=== WRITTEN TASK ===
Copy the material line for line, starting with the line that has "Conozca Nuestra Empresa (531, 195)" and ending after the line that has "Página principal (509, 846)".

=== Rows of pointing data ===
+++

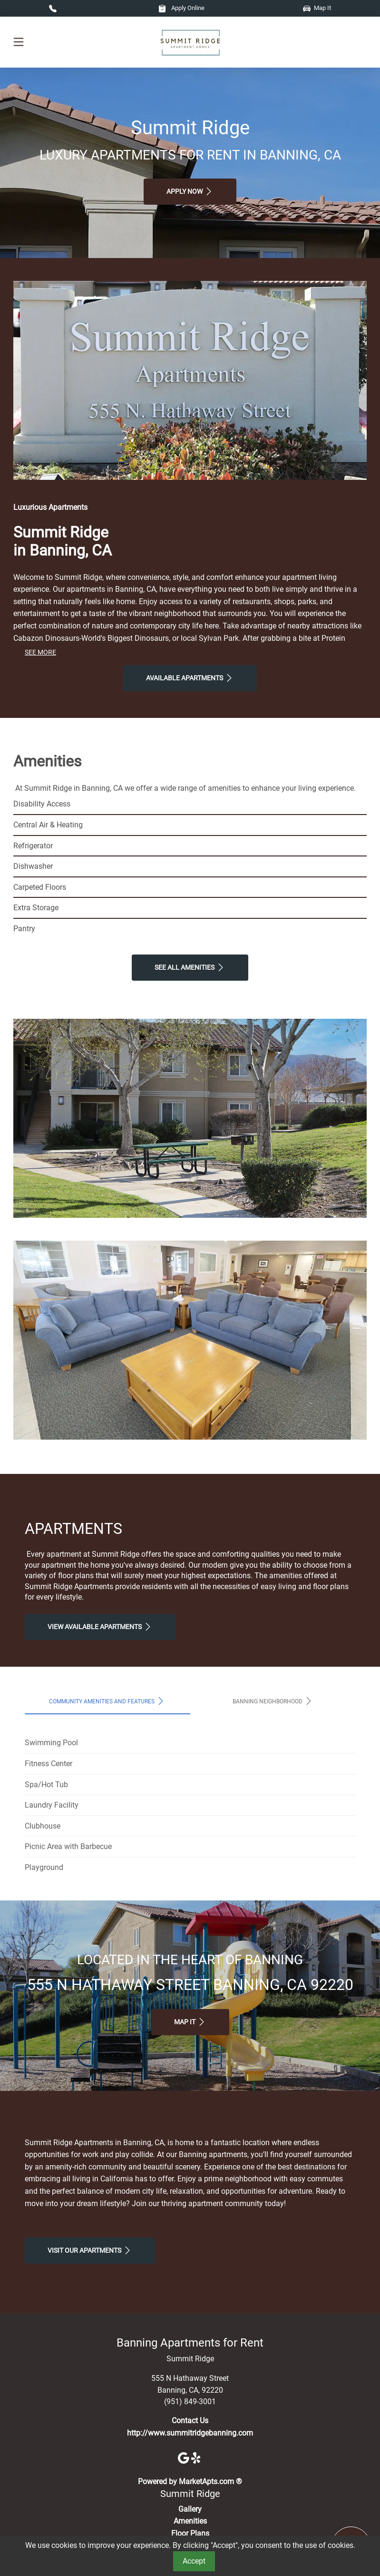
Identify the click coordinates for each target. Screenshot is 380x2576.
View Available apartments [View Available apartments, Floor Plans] (100, 1626)
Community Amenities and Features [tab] (107, 1701)
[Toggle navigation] (18, 42)
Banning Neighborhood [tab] (273, 1701)
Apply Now (190, 191)
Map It (317, 7)
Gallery (190, 2509)
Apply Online (181, 7)
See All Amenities (190, 967)
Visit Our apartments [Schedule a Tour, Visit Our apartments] (90, 2250)
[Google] (184, 2457)
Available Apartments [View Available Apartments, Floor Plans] (190, 678)
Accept (194, 2561)
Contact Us (190, 2420)
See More (40, 652)
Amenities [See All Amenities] (190, 2521)
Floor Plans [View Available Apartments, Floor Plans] (190, 2533)
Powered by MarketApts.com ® (190, 2481)
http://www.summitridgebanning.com (190, 2432)
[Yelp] (197, 2457)
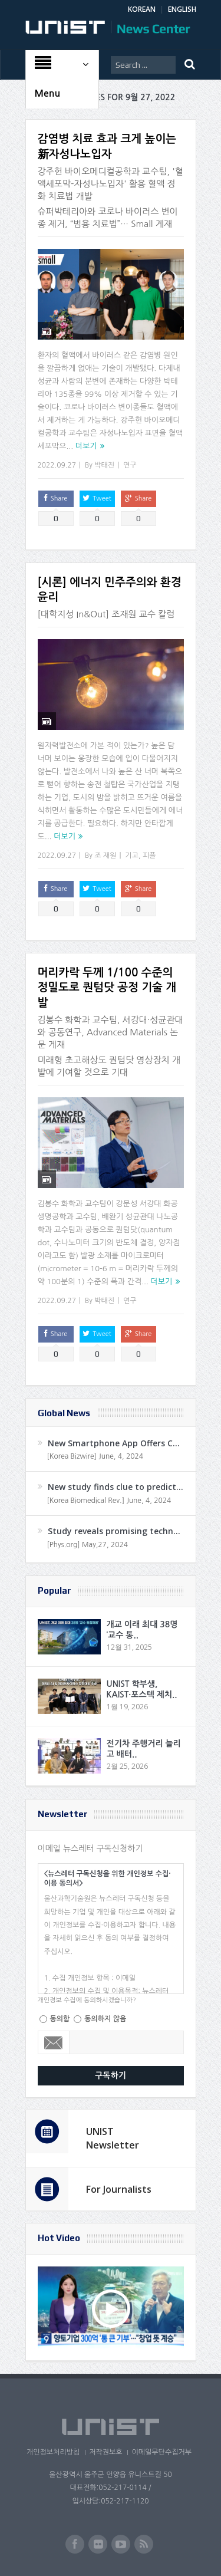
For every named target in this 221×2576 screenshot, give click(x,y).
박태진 (104, 465)
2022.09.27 (57, 465)
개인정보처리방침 (53, 2452)
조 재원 (105, 855)
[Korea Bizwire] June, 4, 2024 (95, 1456)
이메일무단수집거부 (161, 2452)
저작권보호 (105, 2452)
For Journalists (118, 2189)
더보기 (86, 446)
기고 (131, 855)
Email (54, 2042)
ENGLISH (182, 9)
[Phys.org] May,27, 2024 (87, 1544)
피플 (149, 855)
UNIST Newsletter (112, 2138)
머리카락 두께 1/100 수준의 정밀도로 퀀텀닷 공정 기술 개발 (107, 987)
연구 (130, 465)
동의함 (60, 2018)
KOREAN (142, 9)
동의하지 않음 (105, 2018)
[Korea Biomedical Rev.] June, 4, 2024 (109, 1500)
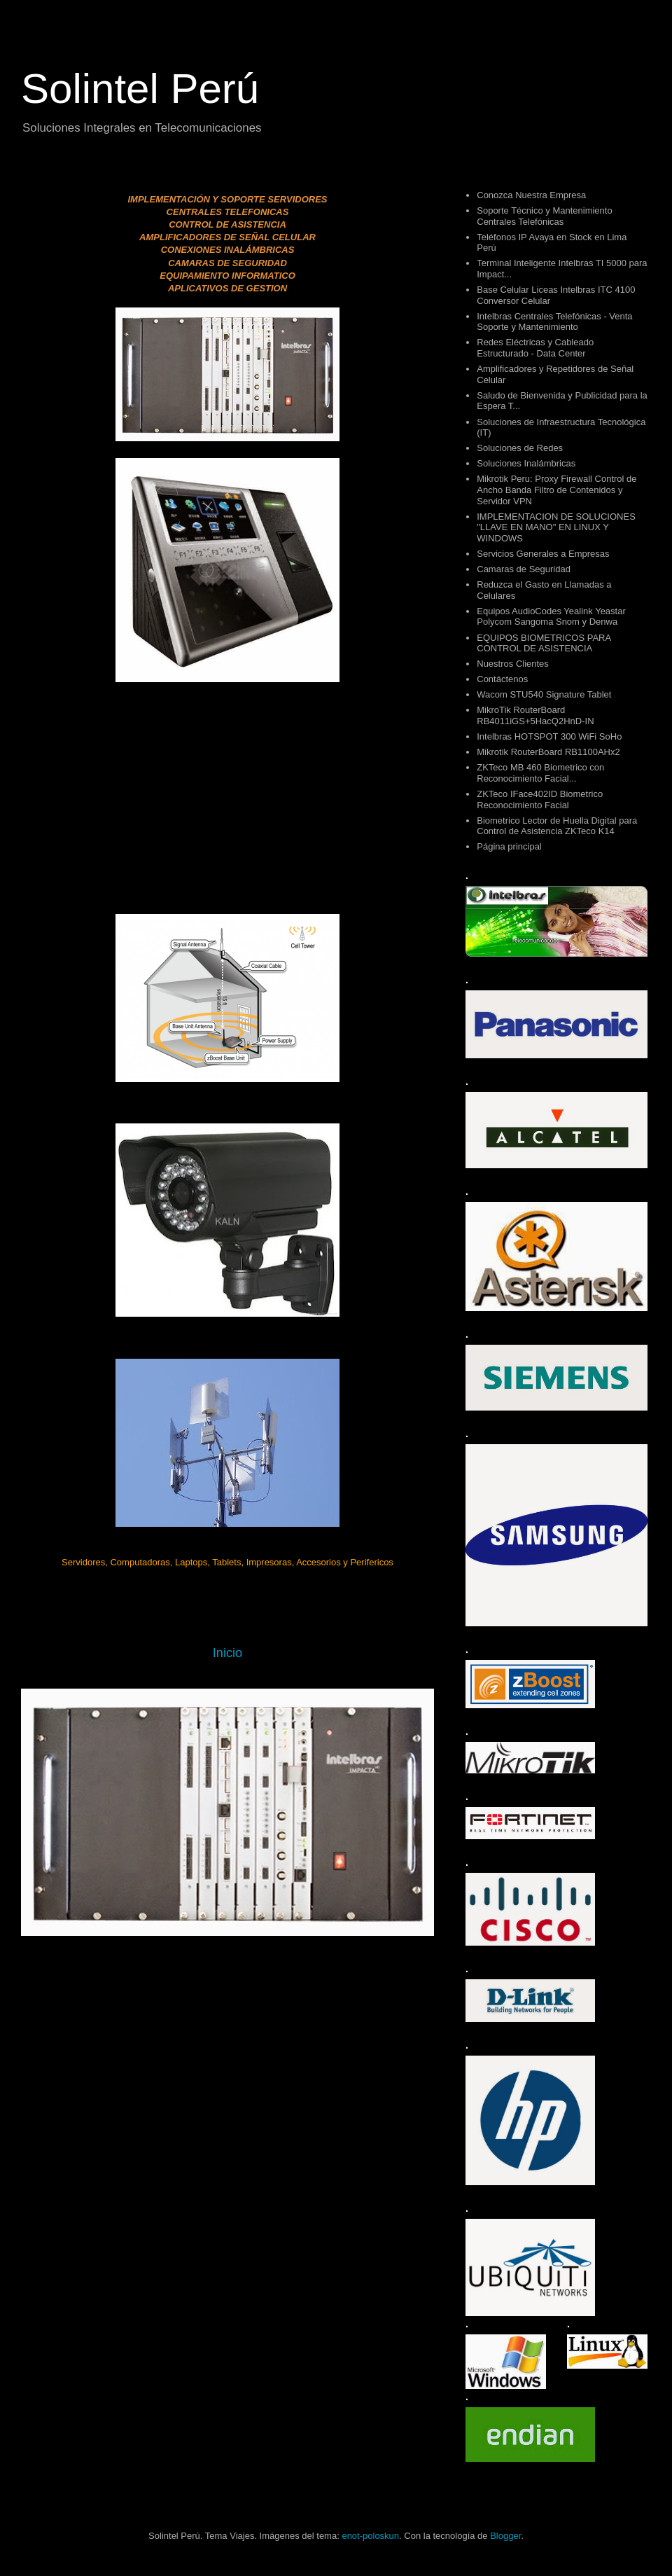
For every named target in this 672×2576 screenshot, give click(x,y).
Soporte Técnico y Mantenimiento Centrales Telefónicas (544, 216)
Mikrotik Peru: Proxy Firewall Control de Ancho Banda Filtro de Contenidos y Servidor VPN (556, 489)
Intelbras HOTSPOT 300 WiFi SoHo (549, 736)
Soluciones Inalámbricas (526, 463)
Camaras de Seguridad (523, 569)
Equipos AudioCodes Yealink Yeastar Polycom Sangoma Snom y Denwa (551, 617)
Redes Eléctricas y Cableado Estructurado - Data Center (535, 348)
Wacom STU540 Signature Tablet (544, 694)
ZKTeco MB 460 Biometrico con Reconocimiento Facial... (540, 773)
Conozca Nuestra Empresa (531, 195)
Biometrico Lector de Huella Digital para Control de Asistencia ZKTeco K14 (557, 826)
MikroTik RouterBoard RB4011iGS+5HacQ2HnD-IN (535, 715)
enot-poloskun (370, 2535)
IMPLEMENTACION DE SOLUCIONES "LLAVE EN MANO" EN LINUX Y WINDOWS (556, 527)
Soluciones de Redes (520, 448)
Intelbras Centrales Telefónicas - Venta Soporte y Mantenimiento (554, 322)
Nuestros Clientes (513, 663)
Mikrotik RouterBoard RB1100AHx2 (548, 752)
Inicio (227, 1653)
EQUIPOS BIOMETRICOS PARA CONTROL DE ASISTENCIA (543, 643)
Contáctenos (502, 679)
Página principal (509, 846)
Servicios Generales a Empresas (543, 553)
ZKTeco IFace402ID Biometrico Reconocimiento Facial (540, 799)
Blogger (505, 2535)
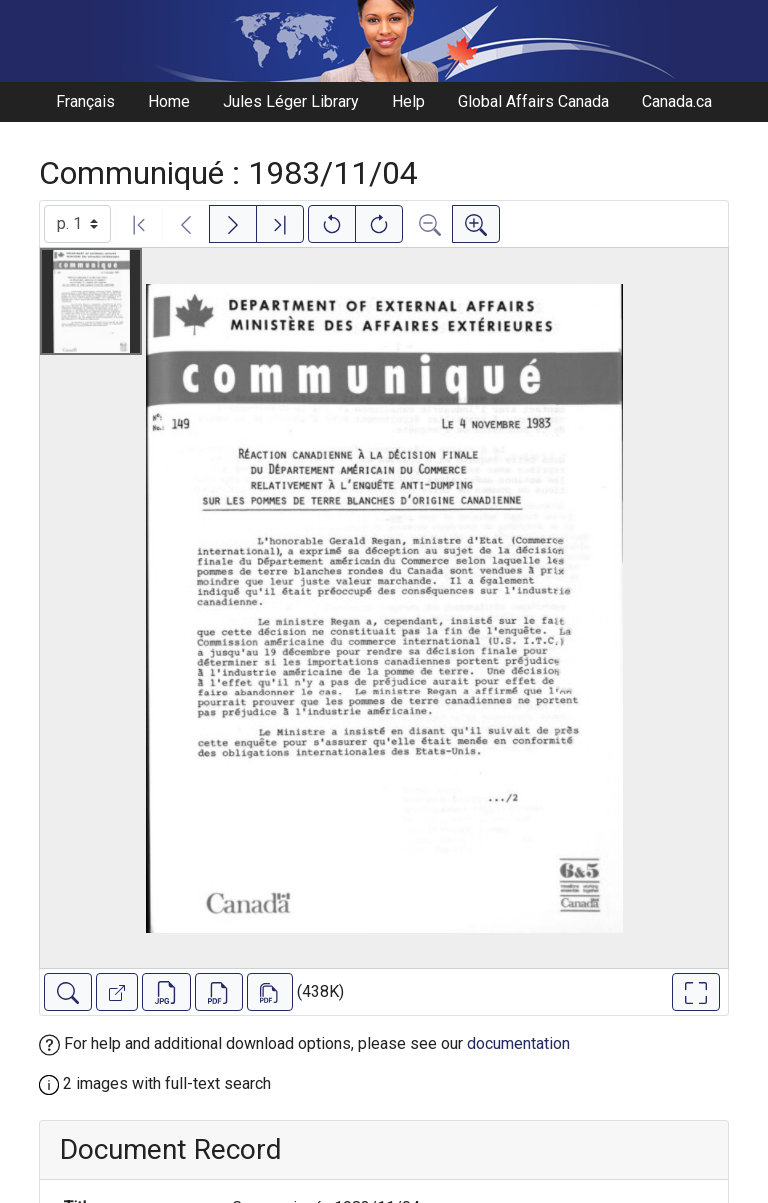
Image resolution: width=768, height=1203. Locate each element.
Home (169, 101)
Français (85, 101)
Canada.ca (677, 101)
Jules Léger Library (291, 101)
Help (408, 101)
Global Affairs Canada (533, 101)
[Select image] (77, 224)
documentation (518, 1043)
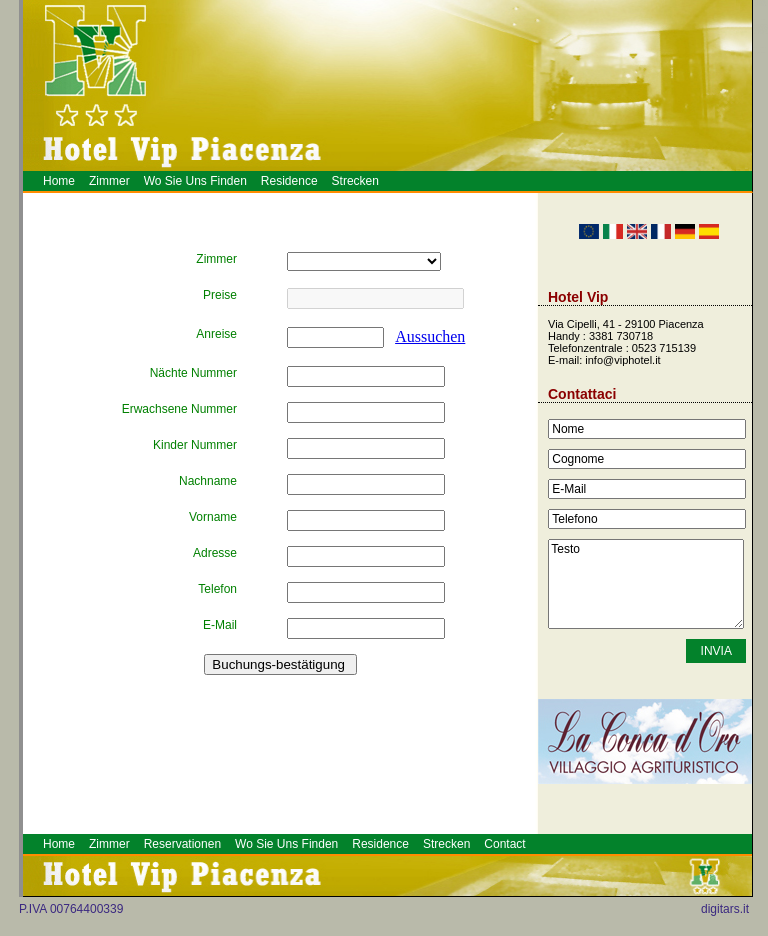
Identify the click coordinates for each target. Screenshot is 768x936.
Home (59, 181)
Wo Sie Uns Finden (195, 181)
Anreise (216, 334)
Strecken (355, 181)
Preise (220, 295)
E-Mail (220, 625)
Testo (646, 584)
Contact (504, 844)
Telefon (217, 589)
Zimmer (109, 181)
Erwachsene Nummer (179, 409)
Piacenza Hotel (764, 47)
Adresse (215, 553)
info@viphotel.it (622, 360)
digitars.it (725, 909)
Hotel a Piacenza (756, 53)
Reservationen (182, 844)
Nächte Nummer (193, 373)
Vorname (213, 517)
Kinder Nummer (195, 445)
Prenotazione (762, 52)
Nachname (208, 481)
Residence (289, 181)
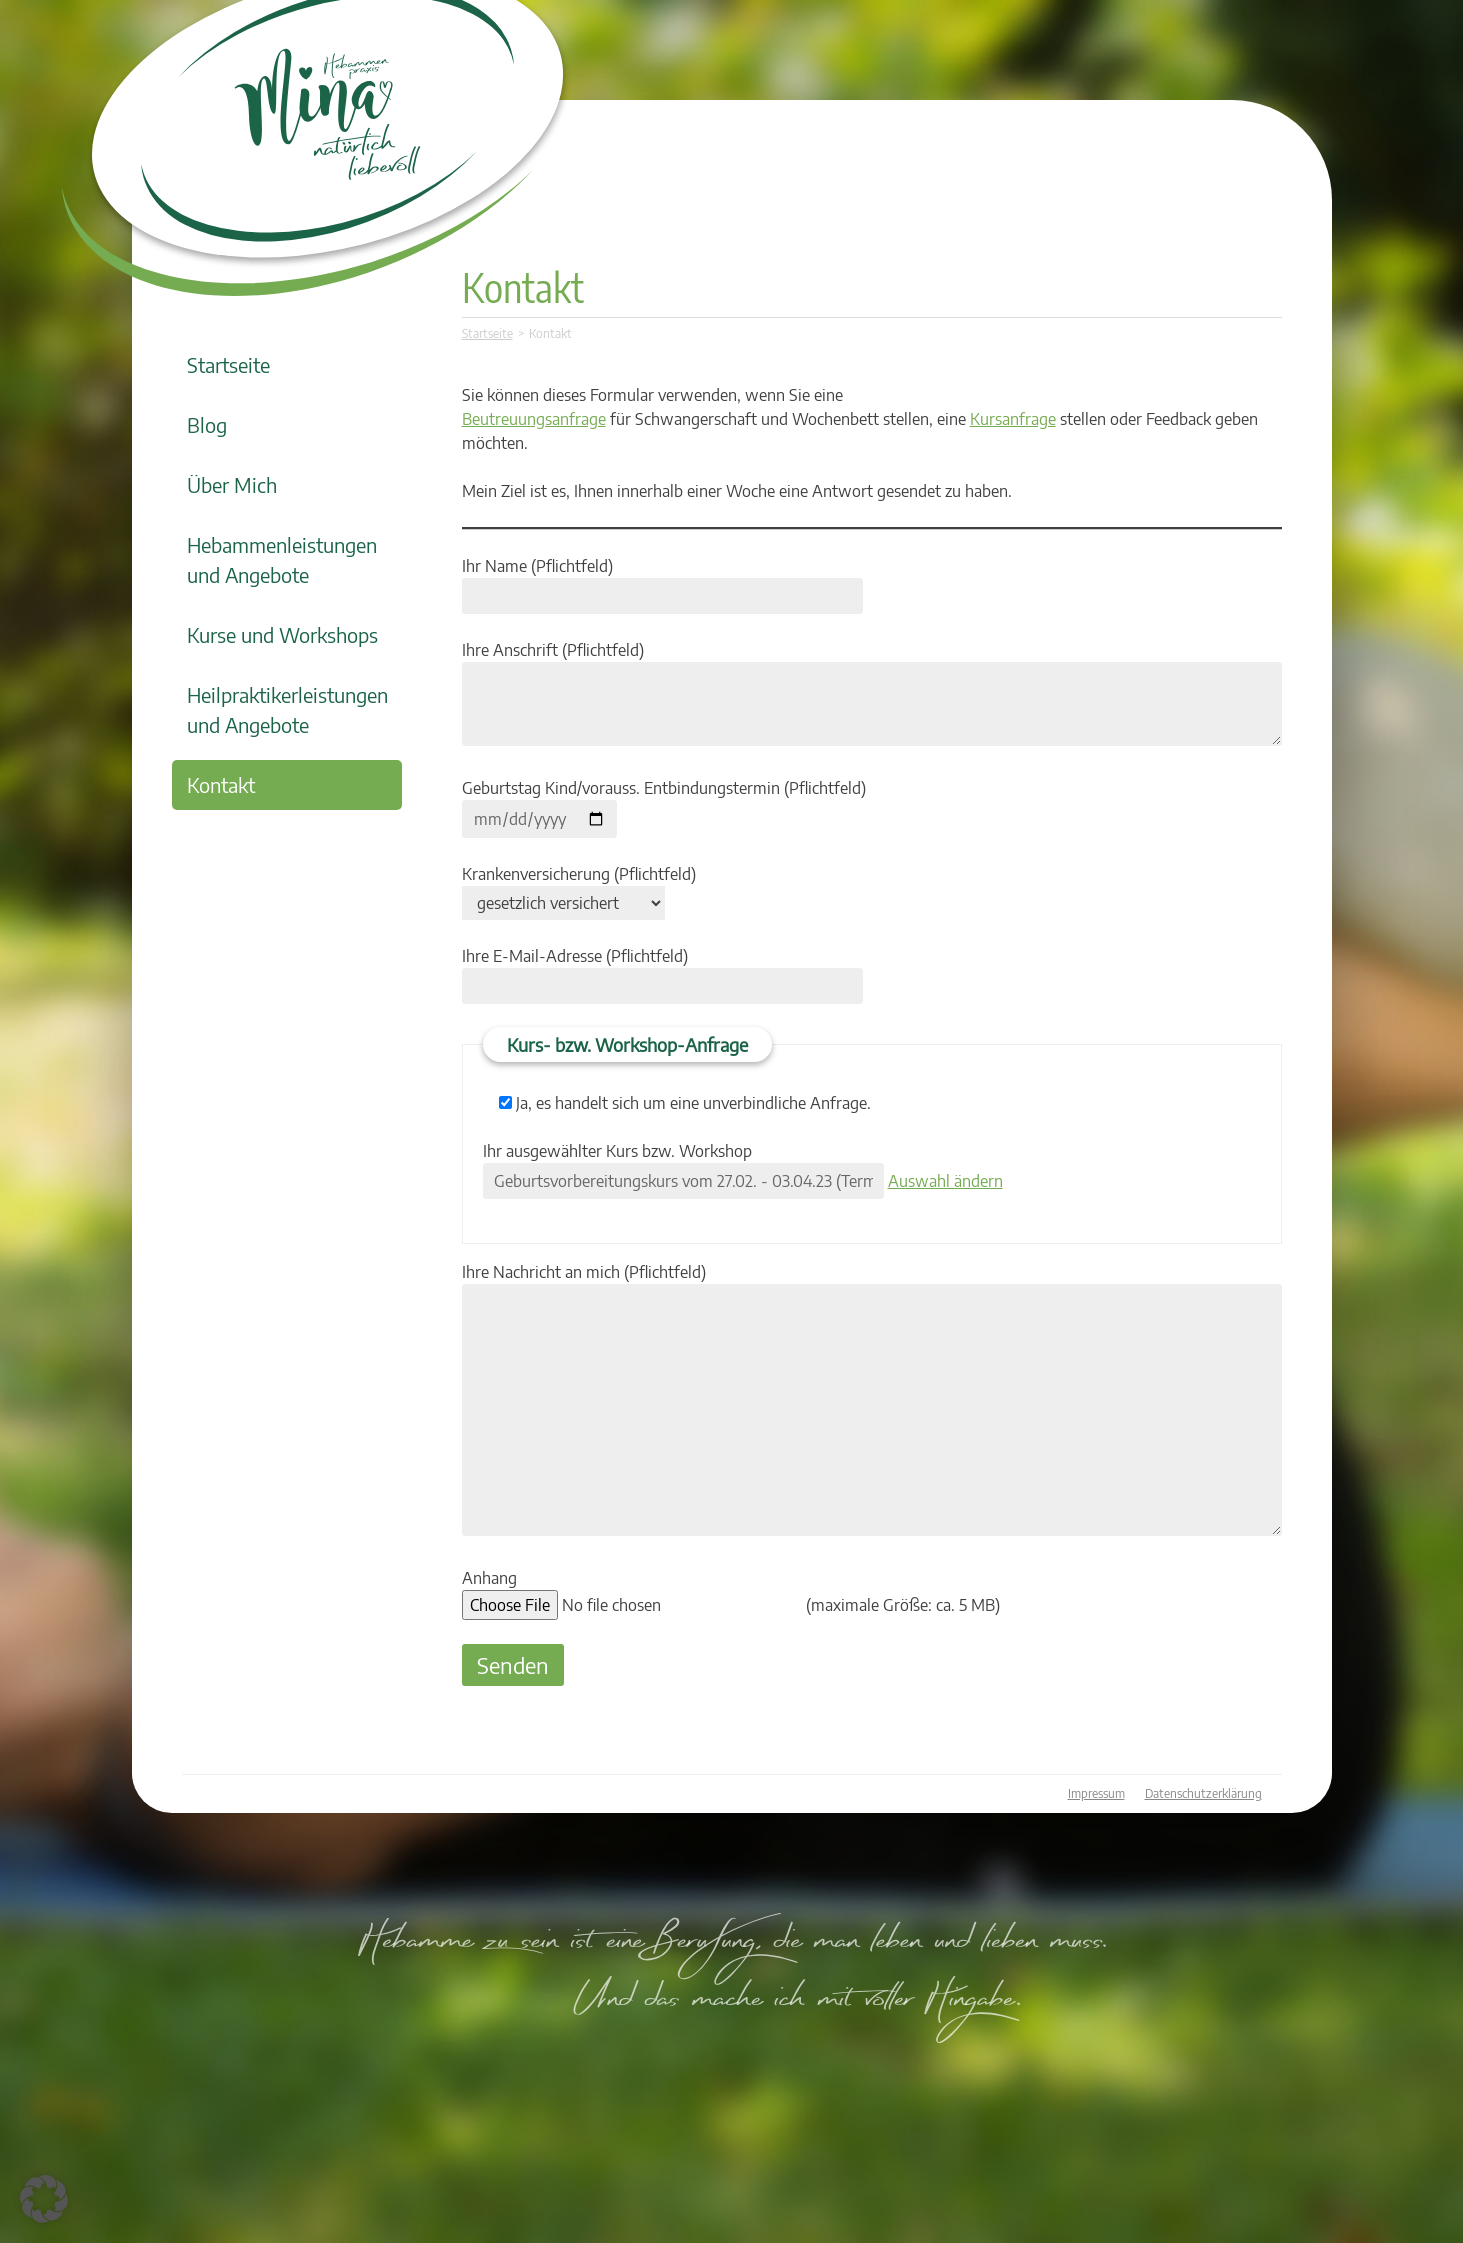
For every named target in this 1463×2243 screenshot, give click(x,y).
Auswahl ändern (945, 1181)
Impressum (1096, 1793)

+++

=== FINISHED ANSWER ===
Conozca Nuestra Empresa (531, 195)
Biometrico Lector de Huella Digital para Control de Asistencia ZKTeco K14 (557, 826)
MikroTik RouterBoard RB4011iGS+5HacQ2HnD-IN (535, 715)
enot-poloskun (370, 2535)
IMPLEMENTACION DE SOLUCIONES "LLAVE EN MANO" EN LINUX Y WINDOWS (556, 527)
Soluciones de Redes (520, 448)
Intelbras Centrales Telefónicas - Venta Soporte y Mantenimiento (554, 322)
Nuestros Clientes (513, 663)
Mikrotik RouterBoard RB1100AHx2 (548, 752)
Inicio (227, 1653)
EQUIPOS BIOMETRICOS PARA CONTROL DE ASISTENCIA (543, 643)
Contáctenos (502, 679)
Página principal (509, 846)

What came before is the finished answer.